Feed grade corn got a bit more dirt an cob an such then food grade. Ya just gotta clean it up a bit.

As ta dryin, be lots a work cuttin it offin the cob an all, but it can be done. I beleive ya gotta blanch it a bit before dryin to. What I do is simply get canned corn, all the work be done fer ya. Drain it, spread out on the dehydrater trays an dry it rock hard. Pub mine in vac sealed mason jars er vac bags would work to. Lots easier. I can get corn at a dent store fer 25 cents a can an sometime he'll do even better ifin I'm buyin by the case.

I then have corn what can be rehydrated fer corn er ground in my hand mill fer meal. Makes really good corn bread.


----------



## JustCliff (May 21, 2011)

I guess you are going to use it for making cornbread and such. i would try and buy some field corn from a local farmer for this year. Maybe plant your own next year and let it dry in the field. 
If you are drying corn to use for eating whole or in soups, I would buy frozen corn from the store. Itis cut, blanched and ready to go in the dehydrator. It saves a great deal of time.


----------



## Davarm (Oct 22, 2011)

With the corn in your garden, just leave it on the stalk until it dries on its own, whole lot less trouble and takes no electricity.

When we have corn on the cobb and have leftover, I just cut it off the cob and pitch it in the dehydrator, works out OK.


----------



## kappydell (Nov 27, 2011)

buy field corn for meal. dry sweet corn for a vegetable. corn is easy to dehydrate. the field corn is just left on the stalk until it is dry. Sweet corn can be left too, but will be older than some folks might like, so pick it at the stage you like, blanch it then cut it off the cob and dry it. You can also dehydrate canned or frozen corn with good results.


----------



## bacpacker (Jul 15, 2011)

How many folks have stock of some kind? Chickens, hogs, cattle, horses? Grow your own field and sweet corn. Field for meal and feed. Sweet for vegetable use. 

I plan on building a small corn crib to dry mine in. Grow a lot more next year for storage. You can get a lot of corn in a fairly small cube. Just use as needed.


----------



## goshengirl (Dec 18, 2010)

bacpacker said:


> How many folks have stock of some kind? Chickens, hogs, cattle, horses? Grow your own field and sweet corn. Field for meal and feed. Sweet for vegetable use.
> 
> I plan on building a small corn crib to dry mine in. Grow a lot more next year for storage. You can get a lot of corn in a fairly small cube. Just use as needed.


Without a doubt. It's our first year for both the chickens and the corn, but we've got Bloody Butcher drying on the stalk as we speak, intended for both flour and feed. (grew sweet corn this year, too, and canned it) But if the OP goes the homegrown route, it'll be about this time next year before she can dry it/store it. It's good to have more immediate options. 

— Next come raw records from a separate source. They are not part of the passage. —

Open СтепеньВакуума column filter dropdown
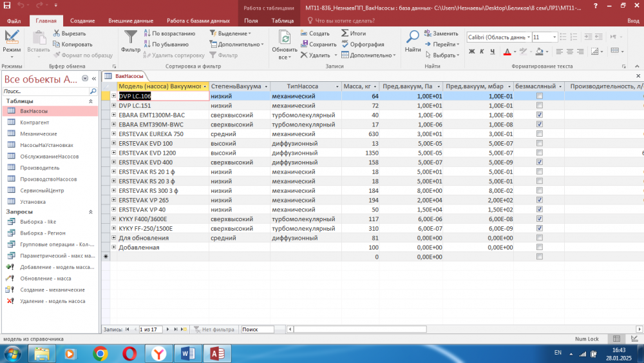The height and width of the screenshot is (363, 644). [265, 86]
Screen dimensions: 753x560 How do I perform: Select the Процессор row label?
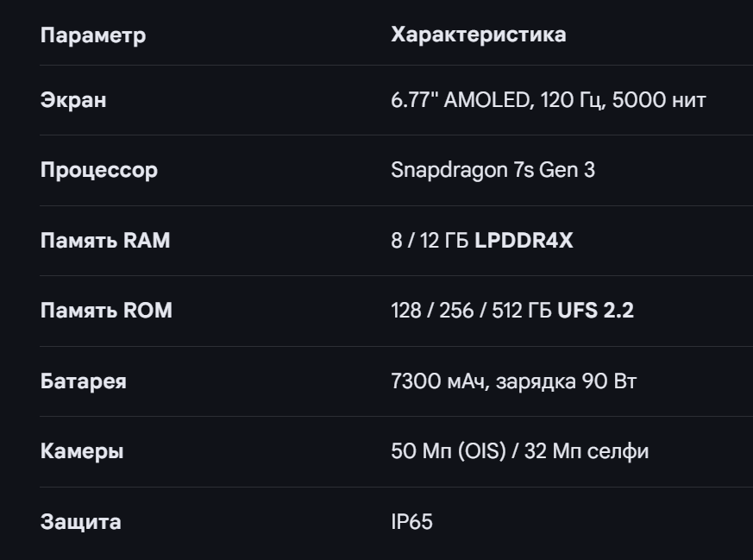pos(99,170)
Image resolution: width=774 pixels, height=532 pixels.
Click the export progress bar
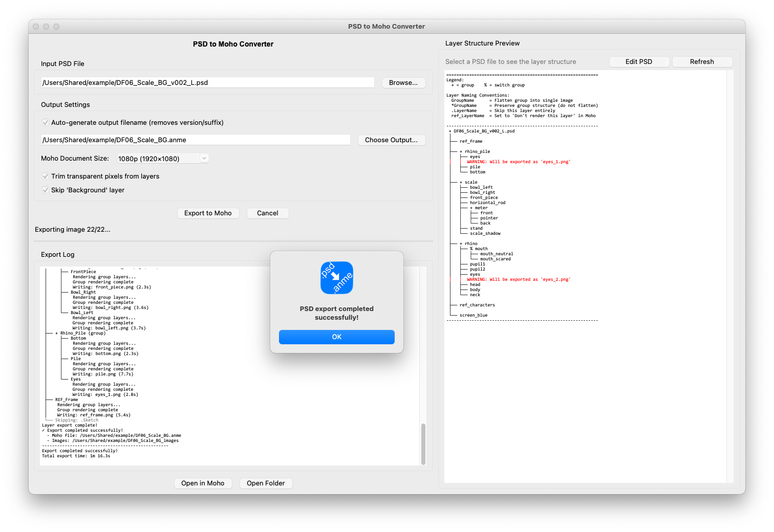click(233, 241)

When you get your corn crib done, please post it! Would love to see what you do.


----------



## BlackParacord (Jul 23, 2012)

Thanks for all your replies! Everybody has great ideas. 

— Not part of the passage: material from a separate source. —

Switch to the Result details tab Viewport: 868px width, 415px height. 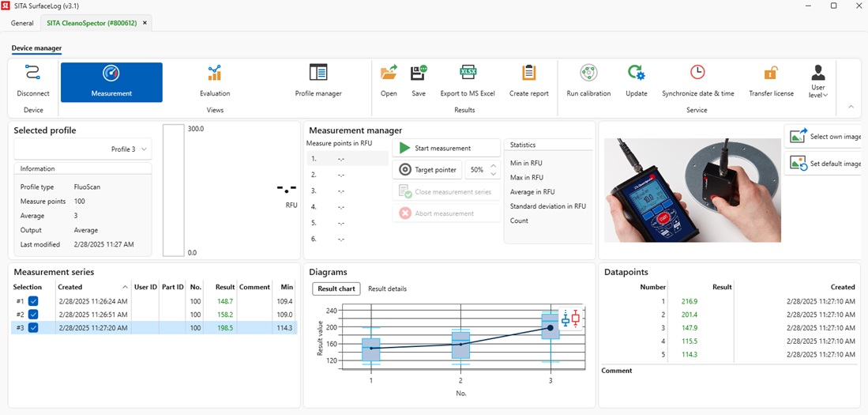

Goshengirl-I have heard about honeyville before, but have never had occasion to buy from them. I'll have to give it a try! 

OldCootHillbilly-We thought about buying some feed corn, but decided not to after someone told us that it wasn't fit for human consumption. That didn't sound right to me, but I haven't had the time to research it. If what you say is true, I'll have to see about buying some! I never thought about using canned corn for drying. I can get it really cheap at my local discount store. Thanks for the ideas!

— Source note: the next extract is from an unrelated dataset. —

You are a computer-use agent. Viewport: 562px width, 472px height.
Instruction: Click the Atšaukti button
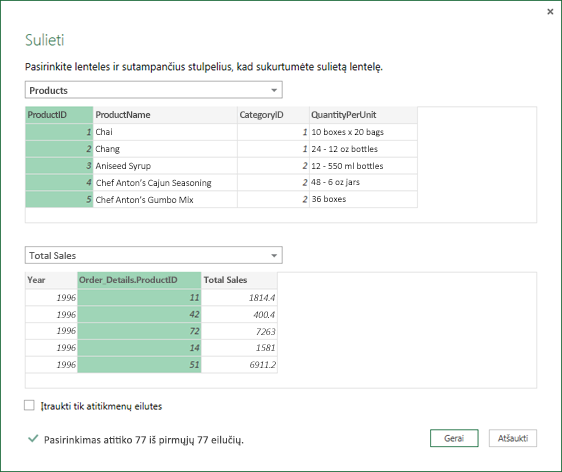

JustCliff-I haven't had luck finding a local farmer who could supply me at a reasonable price. I'm looking in some of the rural areas around our city to see if I can find one. Frozen corn is a great idea! Thank you. 

Davarm-Growing our own would be ideal, but we just moved into a new place. Perhaps in the spring we will be able to grow some with the rest of our produce! 

Kappydell-Thank you for the ideas! 

Bacpacker-I would love to have a corn crib someday, particularly if we have enough space to grow corn next year. 

Thanks again for the ideas, everyone! They have really helped.


----------